§ Instructions for the task:
Transcribe each entry so that nothing differs from the original.

§ Data for this exercise:
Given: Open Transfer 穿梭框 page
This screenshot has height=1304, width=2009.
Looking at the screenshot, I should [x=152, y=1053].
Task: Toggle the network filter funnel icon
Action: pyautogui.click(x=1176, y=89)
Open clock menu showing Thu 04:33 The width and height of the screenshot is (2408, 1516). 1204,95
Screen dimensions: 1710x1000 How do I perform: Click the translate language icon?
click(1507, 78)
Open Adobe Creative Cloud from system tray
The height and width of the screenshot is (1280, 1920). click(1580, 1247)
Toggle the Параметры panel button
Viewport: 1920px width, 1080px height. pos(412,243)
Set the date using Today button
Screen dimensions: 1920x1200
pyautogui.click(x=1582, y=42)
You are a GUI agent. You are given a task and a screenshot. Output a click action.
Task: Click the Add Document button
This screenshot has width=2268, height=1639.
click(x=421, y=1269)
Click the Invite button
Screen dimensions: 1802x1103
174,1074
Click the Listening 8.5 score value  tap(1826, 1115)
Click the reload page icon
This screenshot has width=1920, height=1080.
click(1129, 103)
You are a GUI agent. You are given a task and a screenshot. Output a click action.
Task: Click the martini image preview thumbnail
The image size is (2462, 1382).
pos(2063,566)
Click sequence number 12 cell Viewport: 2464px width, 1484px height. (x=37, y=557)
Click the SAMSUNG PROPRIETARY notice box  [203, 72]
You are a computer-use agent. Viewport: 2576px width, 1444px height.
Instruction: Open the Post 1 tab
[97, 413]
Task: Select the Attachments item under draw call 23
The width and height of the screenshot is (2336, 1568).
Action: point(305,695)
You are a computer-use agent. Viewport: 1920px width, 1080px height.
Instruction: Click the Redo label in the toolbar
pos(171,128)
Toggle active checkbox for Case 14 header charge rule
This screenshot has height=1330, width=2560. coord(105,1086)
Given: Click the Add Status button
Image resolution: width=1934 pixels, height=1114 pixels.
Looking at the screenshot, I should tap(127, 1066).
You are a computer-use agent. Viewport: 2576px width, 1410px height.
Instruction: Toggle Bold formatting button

§ Exercise solution:
Given: Open Transfer 穿梭框 page
This screenshot has height=1304, width=2009.
Looking at the screenshot, I should [x=152, y=1053].
Task: Toggle the network filter funnel icon
Action: pyautogui.click(x=1176, y=89)
Open clock menu showing Thu 04:33 The width and height of the screenshot is (2408, 1516). 1204,95
Screen dimensions: 1710x1000 How do I perform: Click the translate language icon?
click(1507, 78)
Open Adobe Creative Cloud from system tray
The height and width of the screenshot is (1280, 1920). click(1580, 1247)
Toggle the Параметры panel button
Viewport: 1920px width, 1080px height. pos(412,243)
Set the date using Today button
Screen dimensions: 1920x1200
pyautogui.click(x=1582, y=42)
You are a GUI agent. You are given a task and a screenshot. Output a click action.
Task: Click the Add Document button
This screenshot has width=2268, height=1639.
click(x=421, y=1269)
Click the Invite button
Screen dimensions: 1802x1103
174,1074
Click the Listening 8.5 score value  tap(1826, 1115)
Click the reload page icon
This screenshot has width=1920, height=1080.
click(1129, 103)
You are a GUI agent. You are given a task and a screenshot. Output a click action.
Task: Click the martini image preview thumbnail
The image size is (2462, 1382).
pos(2063,566)
Click sequence number 12 cell Viewport: 2464px width, 1484px height. (x=37, y=557)
Click the SAMSUNG PROPRIETARY notice box  [203, 72]
You are a computer-use agent. Viewport: 2576px width, 1444px height.
Instruction: Open the Post 1 tab
[97, 413]
Task: Select the Attachments item under draw call 23
The width and height of the screenshot is (2336, 1568).
Action: point(305,695)
You are a computer-use agent. Viewport: 1920px width, 1080px height.
Instruction: Click the Redo label in the toolbar
pos(171,128)
Toggle active checkbox for Case 14 header charge rule
This screenshot has height=1330, width=2560. coord(105,1086)
Given: Click the Add Status button
Image resolution: width=1934 pixels, height=1114 pixels.
Looking at the screenshot, I should tap(127, 1066).
You are a computer-use agent. Viewport: 2576px width, 1410px height.
Instruction: Toggle Bold formatting button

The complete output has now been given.